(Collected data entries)
+ + +
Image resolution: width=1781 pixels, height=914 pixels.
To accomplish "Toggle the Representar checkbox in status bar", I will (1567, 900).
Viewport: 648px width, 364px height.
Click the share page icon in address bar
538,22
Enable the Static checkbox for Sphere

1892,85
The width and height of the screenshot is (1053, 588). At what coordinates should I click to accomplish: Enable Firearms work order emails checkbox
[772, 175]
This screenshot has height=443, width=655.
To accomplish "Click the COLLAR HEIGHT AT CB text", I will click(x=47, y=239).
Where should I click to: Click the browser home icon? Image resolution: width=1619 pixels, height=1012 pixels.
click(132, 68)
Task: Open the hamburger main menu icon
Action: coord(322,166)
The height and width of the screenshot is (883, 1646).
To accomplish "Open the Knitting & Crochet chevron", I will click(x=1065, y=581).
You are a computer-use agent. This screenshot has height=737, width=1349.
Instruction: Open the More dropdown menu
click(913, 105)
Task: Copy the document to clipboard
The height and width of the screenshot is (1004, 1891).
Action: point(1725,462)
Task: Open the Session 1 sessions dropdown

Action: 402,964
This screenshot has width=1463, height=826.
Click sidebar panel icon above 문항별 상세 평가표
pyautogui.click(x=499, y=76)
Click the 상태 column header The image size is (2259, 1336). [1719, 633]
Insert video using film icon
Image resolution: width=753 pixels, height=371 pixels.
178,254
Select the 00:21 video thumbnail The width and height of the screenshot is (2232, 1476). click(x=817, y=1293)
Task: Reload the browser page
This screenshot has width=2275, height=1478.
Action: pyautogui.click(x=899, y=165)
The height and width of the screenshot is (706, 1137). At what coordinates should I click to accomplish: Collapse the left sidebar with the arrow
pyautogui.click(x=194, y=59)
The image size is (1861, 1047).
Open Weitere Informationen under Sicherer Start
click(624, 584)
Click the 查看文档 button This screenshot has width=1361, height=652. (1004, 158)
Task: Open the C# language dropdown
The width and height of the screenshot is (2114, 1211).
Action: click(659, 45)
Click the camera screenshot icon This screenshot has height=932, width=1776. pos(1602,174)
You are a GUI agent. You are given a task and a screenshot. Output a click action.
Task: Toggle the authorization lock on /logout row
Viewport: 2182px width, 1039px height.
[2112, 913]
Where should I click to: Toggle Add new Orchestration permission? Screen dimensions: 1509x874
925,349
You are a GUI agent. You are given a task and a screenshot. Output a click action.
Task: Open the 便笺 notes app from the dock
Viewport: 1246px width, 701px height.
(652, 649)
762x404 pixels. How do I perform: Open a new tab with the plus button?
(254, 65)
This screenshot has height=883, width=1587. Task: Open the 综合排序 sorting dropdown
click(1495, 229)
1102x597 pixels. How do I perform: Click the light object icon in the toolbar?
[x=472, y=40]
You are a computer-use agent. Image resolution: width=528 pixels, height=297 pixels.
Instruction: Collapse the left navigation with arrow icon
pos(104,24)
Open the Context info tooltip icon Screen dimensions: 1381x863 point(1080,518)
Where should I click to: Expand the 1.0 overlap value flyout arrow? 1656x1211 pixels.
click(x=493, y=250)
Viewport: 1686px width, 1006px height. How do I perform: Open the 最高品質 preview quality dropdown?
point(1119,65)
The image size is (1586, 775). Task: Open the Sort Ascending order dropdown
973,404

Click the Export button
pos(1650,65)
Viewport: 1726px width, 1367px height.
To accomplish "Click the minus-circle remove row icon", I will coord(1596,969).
+ + +
Aim of the exercise: Make an exact transcription of the entries.

Task output:
Image resolution: width=1781 pixels, height=914 pixels.
To accomplish "Toggle the Representar checkbox in status bar", I will (1567, 900).
Viewport: 648px width, 364px height.
Click the share page icon in address bar
538,22
Enable the Static checkbox for Sphere

1892,85
The width and height of the screenshot is (1053, 588). At what coordinates should I click to accomplish: Enable Firearms work order emails checkbox
[772, 175]
This screenshot has height=443, width=655.
To accomplish "Click the COLLAR HEIGHT AT CB text", I will click(x=47, y=239).
Where should I click to: Click the browser home icon? Image resolution: width=1619 pixels, height=1012 pixels.
click(132, 68)
Task: Open the hamburger main menu icon
Action: coord(322,166)
The height and width of the screenshot is (883, 1646).
To accomplish "Open the Knitting & Crochet chevron", I will click(x=1065, y=581).
You are a computer-use agent. This screenshot has height=737, width=1349.
Instruction: Open the More dropdown menu
click(913, 105)
Task: Copy the document to clipboard
The height and width of the screenshot is (1004, 1891).
Action: point(1725,462)
Task: Open the Session 1 sessions dropdown

Action: 402,964
This screenshot has width=1463, height=826.
Click sidebar panel icon above 문항별 상세 평가표
pyautogui.click(x=499, y=76)
Click the 상태 column header The image size is (2259, 1336). [1719, 633]
Insert video using film icon
Image resolution: width=753 pixels, height=371 pixels.
178,254
Select the 00:21 video thumbnail The width and height of the screenshot is (2232, 1476). click(x=817, y=1293)
Task: Reload the browser page
This screenshot has width=2275, height=1478.
Action: pyautogui.click(x=899, y=165)
The height and width of the screenshot is (706, 1137). At what coordinates should I click to accomplish: Collapse the left sidebar with the arrow
pyautogui.click(x=194, y=59)
The image size is (1861, 1047).
Open Weitere Informationen under Sicherer Start
click(624, 584)
Click the 查看文档 button This screenshot has width=1361, height=652. (1004, 158)
Task: Open the C# language dropdown
The width and height of the screenshot is (2114, 1211).
Action: click(659, 45)
Click the camera screenshot icon This screenshot has height=932, width=1776. pos(1602,174)
You are a GUI agent. You are given a task and a screenshot. Output a click action.
Task: Toggle the authorization lock on /logout row
Viewport: 2182px width, 1039px height.
[2112, 913]
Where should I click to: Toggle Add new Orchestration permission? Screen dimensions: 1509x874
925,349
You are a GUI agent. You are given a task and a screenshot. Output a click action.
Task: Open the 便笺 notes app from the dock
Viewport: 1246px width, 701px height.
(652, 649)
762x404 pixels. How do I perform: Open a new tab with the plus button?
(254, 65)
This screenshot has height=883, width=1587. Task: Open the 综合排序 sorting dropdown
click(1495, 229)
1102x597 pixels. How do I perform: Click the light object icon in the toolbar?
[x=472, y=40]
You are a computer-use agent. Image resolution: width=528 pixels, height=297 pixels.
Instruction: Collapse the left navigation with arrow icon
pos(104,24)
Open the Context info tooltip icon Screen dimensions: 1381x863 point(1080,518)
Where should I click to: Expand the 1.0 overlap value flyout arrow? 1656x1211 pixels.
click(x=493, y=250)
Viewport: 1686px width, 1006px height. How do I perform: Open the 最高品質 preview quality dropdown?
point(1119,65)
The image size is (1586, 775). Task: Open the Sort Ascending order dropdown
973,404

Click the Export button
pos(1650,65)
Viewport: 1726px width, 1367px height.
To accomplish "Click the minus-circle remove row icon", I will coord(1596,969).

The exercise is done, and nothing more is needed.